Launched two years ago, this less institutional guide lists the “new addresses” in France “which take their time head-on to invent the restaurant of tomorrow”. With 109 portraits of more or less young restaurateurs who have dared to open in the midst of a health crisis, and represent “the new blood of French cuisine”.
“Very above average”
In the 2022 edition, Les Mets Chai is the only restaurant in Caen highlighted. Why ? Its founder, Jean-Charles Halley, cantor of natural wine with “more than 500 references” in his cellar rue des Jacobins, has an idea.
In my opinion, it’s because we do a little more modern cuisine on the Place de Caen, which is off the beaten track.
As, randomly, other friendly and adventurous restaurants, such Fragments (distinguished in the 1D edition of 109) and Indigenous.

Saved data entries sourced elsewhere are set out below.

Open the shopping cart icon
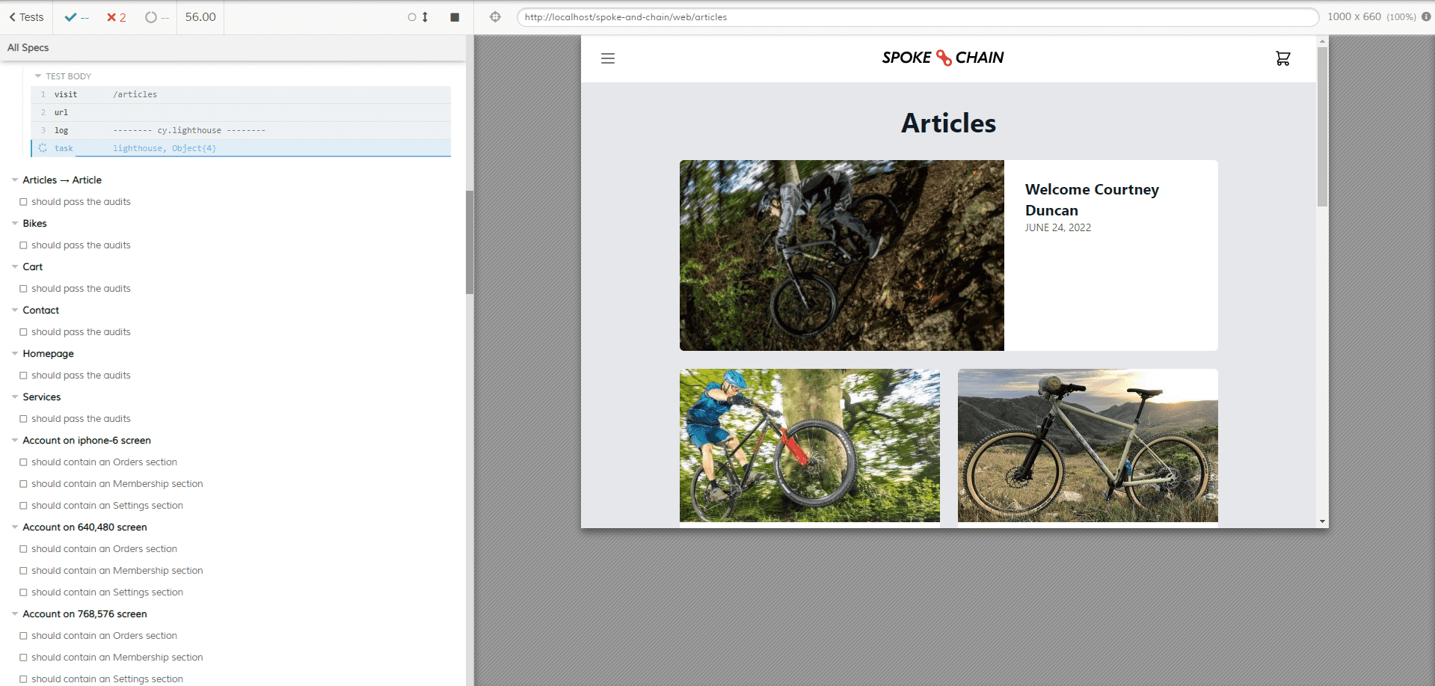Screen dimensions: 1435x686 click(x=1282, y=58)
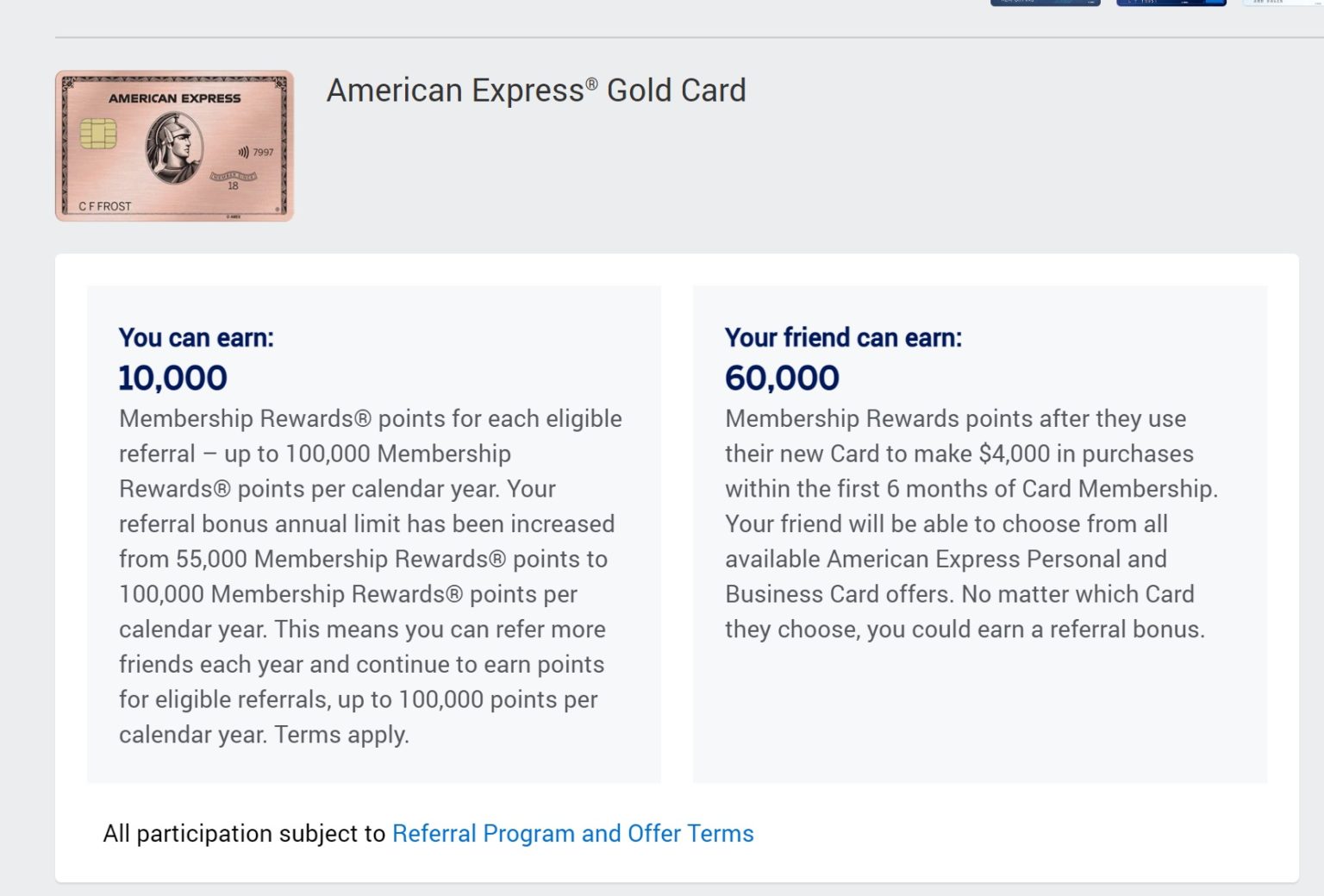Click the 10,000 points value
Screen dimensions: 1324x896
pyautogui.click(x=172, y=377)
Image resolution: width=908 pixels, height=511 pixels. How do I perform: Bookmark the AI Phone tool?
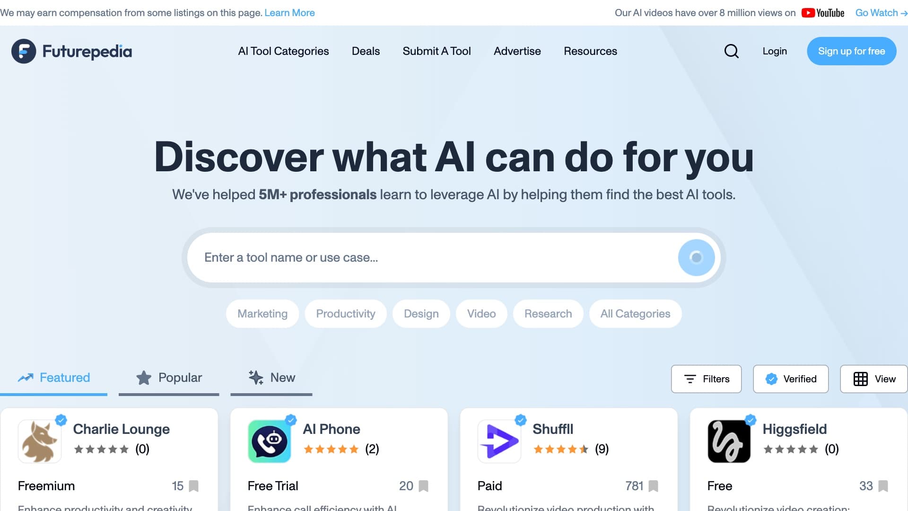[424, 486]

His establishment had already been spotted, and quoted in a flattering way on the Gault & Millau website from the inauguration in July 2021: “By splitting the shop and the restaurant, Jean-Charles Halley is doing a double blow, offering the Caennais two strong poles of attraction […] The strength is also the service, well in tune and sufficiently connoisseur of wine to be very, very, very above the Normandy average. »
Two different cards
For the guide 109, The Mets Chai was “preselected by email”, assures Jean-Charles Halley. A recipe – pork, asparagus, wild garlic and a wild plant – was sent to Paris, and a Gault & Millau inspector returned to sit at the foot of the Saint-Jean church.
A priori, rather in the evening, when the restaurant serves a menu “a little more chic, a little more bistronomic, even if the term is overused”, observes the boss.
This menu is prepared by Louis Leprêtre, who returned to Caen after attending the Ferrandi school in Paris and having worked in the kitchens of the highly rated Septimius.
At noon, the menu is different, in line with the one first offered in the wine cellar, rue des Jacobins. It is accommodated by Simon Pien, and it is “a little more market, a little more working-class, with comforting dishes”, according to Jean-Charles Halley.
All accompanied by “wines of thirst, light and digestible”. For 38 seats maximum inside.